Crocifissi, sconfitta la Lega

Battaglia trasversale ai partiti in un clima da operetta. Consigliere di FI presenta emendamento facendosi il segno della croce

Quando Luigino Pastorelli, eccentrico consigliere di Forza Italia, prende la parola, il consiglio comunale ha già passato mezz’ora a discutere di crocifissi nelle scuole, e non si sa se ridere o se piangere. 

Pastorelli, con aria contrita, sceglie la terza via: si fa il segno della croce e annuncia: «Io mi segno, perché ora sto pregando». Il climax, nella discussione sull’opportunità di cristianizzare gli edifici pubblici della città, è all’apice.

L’emendamento-preghiera di Pastorelli chiede che venga rispettato il regio decreto del 1924 che invita ad esporre il crocifisso. E’ del tutto simile alla mozione della Lega, che però rinuncia a modificare il proprio documento. 

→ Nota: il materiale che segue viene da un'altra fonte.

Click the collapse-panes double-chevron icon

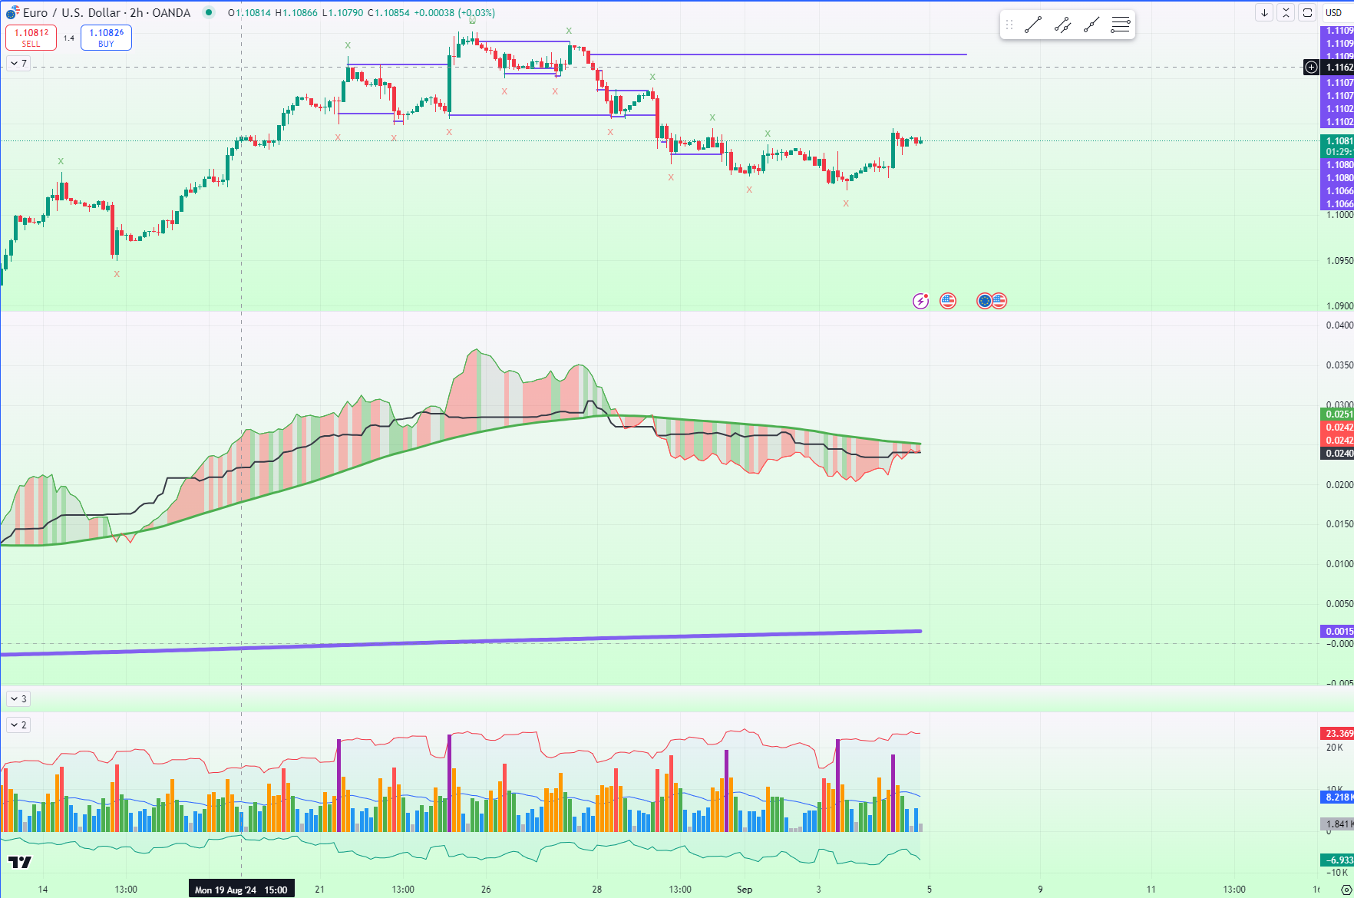1286,12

Il carroccio si era presentato con un testo tutto Dio, patria e famiglia, che successivamente accettava di emendare con l’apporto di Udc e An. Ne veniva fuori uno strano ibrido, in cui però l’imposizione del crocifissi diventava solo un invito a valutarne l’opportunità. Al voto, è tutti contro tutti. Risultato: doppia bocciatura, sia per Lega, An e Udc, sia per la preghiera di Pastorelli.

Vince invece il capogruppo di Forza Italia, Roberto Bosco, che lasciando libertà di coscienza, porta a casa, con una pattuglia di voti berlusconiani, due bocciature a iniziative estranee al vertice del partito di maggioranza.

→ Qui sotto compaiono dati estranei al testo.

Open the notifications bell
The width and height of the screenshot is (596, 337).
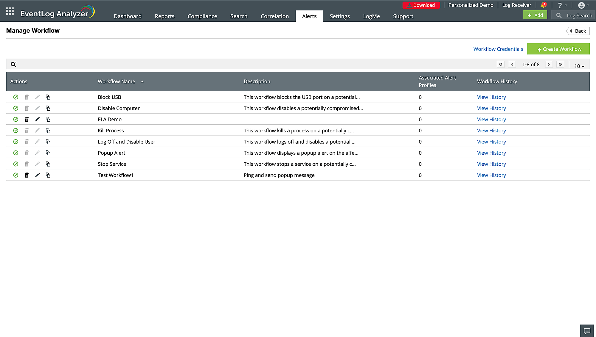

Pastorelli non la prende bene e, disgiunte la mani dalla preghiera, esce dall’aula inveendo contro i leghisti.
La richiesta di tappezzare le scuole cittadine di crocifissi, mentre a Cassano Magnago e a Busto aveva avuto successo, a Gallarate naufraga, in un clima da operetta.

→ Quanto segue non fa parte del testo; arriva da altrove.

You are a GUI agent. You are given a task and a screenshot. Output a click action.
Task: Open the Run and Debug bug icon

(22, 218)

Dall’opposizione commenti duri: «Iniziative che nascono dalla paura del diverso» dice Barberi di Rifondazione, «siamo alla canna del gas» sbotta Galli dei Ds. Contrari anche il cattolico Lozito (misto) e la Margherita.
Il crocifisso, ridotto a oggetto di discussioni affrettate e a strumento di propaganda, non entra nelle scuole neanche a pregare. Mentre Castano (An), che ha votato in dissenso dal suo gruppo sul testo Lega-Udc, ricorda che forse sarebbe stato meglio ascoltare la voce del prevosto e non parlarne nemmeno.